(Saved data entries)
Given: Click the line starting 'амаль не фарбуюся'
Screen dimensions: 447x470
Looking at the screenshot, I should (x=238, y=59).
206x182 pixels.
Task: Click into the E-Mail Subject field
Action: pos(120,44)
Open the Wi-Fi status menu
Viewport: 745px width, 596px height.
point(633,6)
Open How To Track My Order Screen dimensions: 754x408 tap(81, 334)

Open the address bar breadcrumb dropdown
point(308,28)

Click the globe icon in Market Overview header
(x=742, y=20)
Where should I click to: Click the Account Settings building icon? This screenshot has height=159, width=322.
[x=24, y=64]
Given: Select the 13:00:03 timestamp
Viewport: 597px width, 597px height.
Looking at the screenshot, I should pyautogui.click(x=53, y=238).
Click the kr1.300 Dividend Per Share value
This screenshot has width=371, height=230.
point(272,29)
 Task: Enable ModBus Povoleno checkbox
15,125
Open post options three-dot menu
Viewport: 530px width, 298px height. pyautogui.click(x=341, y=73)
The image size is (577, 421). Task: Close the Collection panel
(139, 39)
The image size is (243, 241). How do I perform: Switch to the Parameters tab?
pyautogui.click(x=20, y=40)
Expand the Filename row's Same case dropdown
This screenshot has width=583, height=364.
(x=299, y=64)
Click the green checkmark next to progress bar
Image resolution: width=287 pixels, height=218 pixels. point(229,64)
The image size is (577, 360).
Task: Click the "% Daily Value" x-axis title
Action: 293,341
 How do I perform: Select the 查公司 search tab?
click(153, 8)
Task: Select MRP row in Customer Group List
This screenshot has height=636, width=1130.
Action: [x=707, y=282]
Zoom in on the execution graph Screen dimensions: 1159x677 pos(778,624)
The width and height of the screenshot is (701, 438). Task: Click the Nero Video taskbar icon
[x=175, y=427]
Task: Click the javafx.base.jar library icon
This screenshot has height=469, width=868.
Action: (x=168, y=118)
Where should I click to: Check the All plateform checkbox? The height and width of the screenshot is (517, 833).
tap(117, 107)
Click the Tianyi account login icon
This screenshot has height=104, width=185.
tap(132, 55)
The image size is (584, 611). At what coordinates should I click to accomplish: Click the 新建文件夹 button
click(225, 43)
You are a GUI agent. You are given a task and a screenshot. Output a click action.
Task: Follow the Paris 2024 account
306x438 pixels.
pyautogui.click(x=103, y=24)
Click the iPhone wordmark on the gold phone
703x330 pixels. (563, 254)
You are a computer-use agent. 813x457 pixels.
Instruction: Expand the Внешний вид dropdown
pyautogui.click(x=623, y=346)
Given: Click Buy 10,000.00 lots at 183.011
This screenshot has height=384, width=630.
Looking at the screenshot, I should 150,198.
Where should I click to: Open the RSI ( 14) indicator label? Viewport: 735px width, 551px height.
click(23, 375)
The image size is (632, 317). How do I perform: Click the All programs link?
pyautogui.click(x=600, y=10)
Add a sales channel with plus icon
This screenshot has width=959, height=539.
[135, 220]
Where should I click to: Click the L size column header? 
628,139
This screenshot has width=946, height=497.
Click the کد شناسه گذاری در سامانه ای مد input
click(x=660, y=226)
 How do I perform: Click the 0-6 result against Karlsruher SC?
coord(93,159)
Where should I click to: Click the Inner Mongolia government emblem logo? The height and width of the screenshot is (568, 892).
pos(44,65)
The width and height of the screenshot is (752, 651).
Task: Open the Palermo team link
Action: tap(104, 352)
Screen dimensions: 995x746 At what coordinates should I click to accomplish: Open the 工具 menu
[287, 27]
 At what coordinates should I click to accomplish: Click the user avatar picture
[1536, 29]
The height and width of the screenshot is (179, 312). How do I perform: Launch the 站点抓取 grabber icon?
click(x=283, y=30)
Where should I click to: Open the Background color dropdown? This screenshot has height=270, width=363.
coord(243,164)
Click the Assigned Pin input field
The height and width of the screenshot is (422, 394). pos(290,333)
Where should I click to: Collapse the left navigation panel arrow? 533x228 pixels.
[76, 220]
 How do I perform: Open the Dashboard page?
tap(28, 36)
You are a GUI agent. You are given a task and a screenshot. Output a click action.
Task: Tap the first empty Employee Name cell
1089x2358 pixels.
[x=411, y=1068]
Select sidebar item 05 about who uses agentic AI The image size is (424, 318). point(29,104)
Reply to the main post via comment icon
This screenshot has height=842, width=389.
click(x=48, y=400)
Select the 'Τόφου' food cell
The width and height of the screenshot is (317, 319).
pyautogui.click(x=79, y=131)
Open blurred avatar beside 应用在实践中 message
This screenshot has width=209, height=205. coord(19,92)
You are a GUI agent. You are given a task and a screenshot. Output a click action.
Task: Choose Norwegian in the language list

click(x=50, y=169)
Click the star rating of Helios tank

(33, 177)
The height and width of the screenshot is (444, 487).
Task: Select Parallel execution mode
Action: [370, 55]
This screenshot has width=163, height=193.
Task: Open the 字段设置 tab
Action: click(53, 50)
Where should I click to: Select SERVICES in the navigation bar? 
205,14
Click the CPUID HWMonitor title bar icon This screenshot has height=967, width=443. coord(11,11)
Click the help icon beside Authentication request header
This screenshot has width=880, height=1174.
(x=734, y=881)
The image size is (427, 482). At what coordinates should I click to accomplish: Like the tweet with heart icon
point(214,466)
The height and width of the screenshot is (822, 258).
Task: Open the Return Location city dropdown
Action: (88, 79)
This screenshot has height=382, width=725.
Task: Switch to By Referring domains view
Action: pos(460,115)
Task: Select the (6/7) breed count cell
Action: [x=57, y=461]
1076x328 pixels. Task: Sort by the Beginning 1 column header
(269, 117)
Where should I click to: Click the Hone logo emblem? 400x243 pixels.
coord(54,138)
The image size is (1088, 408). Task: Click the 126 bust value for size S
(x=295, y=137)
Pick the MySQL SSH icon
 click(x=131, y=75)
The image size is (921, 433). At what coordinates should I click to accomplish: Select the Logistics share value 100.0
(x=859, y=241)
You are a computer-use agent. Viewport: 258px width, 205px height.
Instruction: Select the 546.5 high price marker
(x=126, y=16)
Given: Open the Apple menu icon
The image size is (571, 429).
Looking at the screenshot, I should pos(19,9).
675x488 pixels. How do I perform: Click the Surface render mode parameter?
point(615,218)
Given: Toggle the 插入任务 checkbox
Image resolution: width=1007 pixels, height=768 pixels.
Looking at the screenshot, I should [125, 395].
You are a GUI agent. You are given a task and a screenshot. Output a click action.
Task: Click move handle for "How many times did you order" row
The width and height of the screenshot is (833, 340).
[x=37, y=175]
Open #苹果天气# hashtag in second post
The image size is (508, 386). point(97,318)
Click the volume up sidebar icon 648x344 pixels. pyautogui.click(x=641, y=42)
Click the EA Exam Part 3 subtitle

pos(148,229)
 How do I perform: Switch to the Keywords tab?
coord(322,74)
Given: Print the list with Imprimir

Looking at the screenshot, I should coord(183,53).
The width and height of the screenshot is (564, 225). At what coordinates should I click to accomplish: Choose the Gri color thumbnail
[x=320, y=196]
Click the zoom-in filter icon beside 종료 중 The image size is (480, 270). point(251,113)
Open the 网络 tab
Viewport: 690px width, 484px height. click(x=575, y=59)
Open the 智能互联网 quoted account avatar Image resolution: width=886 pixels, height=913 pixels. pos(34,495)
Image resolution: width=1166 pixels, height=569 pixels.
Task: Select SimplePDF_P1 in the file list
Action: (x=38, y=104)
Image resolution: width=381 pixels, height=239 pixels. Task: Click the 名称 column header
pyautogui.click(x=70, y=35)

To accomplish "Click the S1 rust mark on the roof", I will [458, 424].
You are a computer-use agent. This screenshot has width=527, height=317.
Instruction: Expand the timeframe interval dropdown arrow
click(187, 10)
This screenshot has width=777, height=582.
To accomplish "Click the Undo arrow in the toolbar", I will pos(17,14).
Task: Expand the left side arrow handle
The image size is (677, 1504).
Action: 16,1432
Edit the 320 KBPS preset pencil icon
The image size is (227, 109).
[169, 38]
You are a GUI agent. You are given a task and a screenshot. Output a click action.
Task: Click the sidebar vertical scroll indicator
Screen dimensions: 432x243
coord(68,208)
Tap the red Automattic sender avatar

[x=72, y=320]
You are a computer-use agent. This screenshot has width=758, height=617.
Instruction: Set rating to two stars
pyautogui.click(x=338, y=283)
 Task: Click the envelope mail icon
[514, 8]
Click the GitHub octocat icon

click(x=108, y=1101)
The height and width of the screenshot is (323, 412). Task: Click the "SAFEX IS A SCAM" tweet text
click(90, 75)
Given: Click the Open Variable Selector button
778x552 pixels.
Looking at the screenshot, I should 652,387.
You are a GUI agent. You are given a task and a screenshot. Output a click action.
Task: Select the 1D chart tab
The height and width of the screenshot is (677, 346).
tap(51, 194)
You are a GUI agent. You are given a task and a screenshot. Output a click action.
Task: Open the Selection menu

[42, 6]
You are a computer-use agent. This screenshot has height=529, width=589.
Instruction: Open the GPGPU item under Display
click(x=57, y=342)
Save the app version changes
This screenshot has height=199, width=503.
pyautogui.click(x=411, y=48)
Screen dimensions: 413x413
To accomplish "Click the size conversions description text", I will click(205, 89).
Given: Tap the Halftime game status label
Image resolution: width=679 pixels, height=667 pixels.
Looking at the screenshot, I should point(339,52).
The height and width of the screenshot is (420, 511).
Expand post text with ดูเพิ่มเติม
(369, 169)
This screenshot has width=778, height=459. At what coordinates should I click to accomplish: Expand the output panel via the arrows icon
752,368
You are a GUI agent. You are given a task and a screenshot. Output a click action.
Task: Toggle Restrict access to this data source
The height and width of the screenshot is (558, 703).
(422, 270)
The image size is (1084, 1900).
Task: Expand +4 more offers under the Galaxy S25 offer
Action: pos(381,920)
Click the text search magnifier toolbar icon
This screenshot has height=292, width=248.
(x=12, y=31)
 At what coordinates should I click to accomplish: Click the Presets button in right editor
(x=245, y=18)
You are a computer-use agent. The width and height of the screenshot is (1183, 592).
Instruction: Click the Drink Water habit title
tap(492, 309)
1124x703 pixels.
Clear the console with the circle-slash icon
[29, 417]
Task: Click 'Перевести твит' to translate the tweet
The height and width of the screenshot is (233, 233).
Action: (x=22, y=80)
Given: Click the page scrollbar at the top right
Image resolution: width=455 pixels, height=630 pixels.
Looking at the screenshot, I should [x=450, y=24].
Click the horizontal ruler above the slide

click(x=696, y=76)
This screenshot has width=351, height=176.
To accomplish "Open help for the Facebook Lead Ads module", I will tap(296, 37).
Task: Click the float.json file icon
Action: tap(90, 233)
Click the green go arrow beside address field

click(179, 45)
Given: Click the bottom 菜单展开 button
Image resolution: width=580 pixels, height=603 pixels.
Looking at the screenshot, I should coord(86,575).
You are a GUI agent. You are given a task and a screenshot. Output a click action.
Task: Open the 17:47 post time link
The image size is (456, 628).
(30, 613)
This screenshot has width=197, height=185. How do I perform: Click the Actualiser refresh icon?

Task description » Copying word for word, give each line of the data above from the first one through the line containing "Open How To", and nothing else.

Result of the task »
Given: Click the line starting 'амаль не фарбуюся'
Screen dimensions: 447x470
Looking at the screenshot, I should (x=238, y=59).
206x182 pixels.
Task: Click into the E-Mail Subject field
Action: pos(120,44)
Open the Wi-Fi status menu
Viewport: 745px width, 596px height.
point(633,6)
Open How To Track My Order Screen dimensions: 754x408 tap(81, 334)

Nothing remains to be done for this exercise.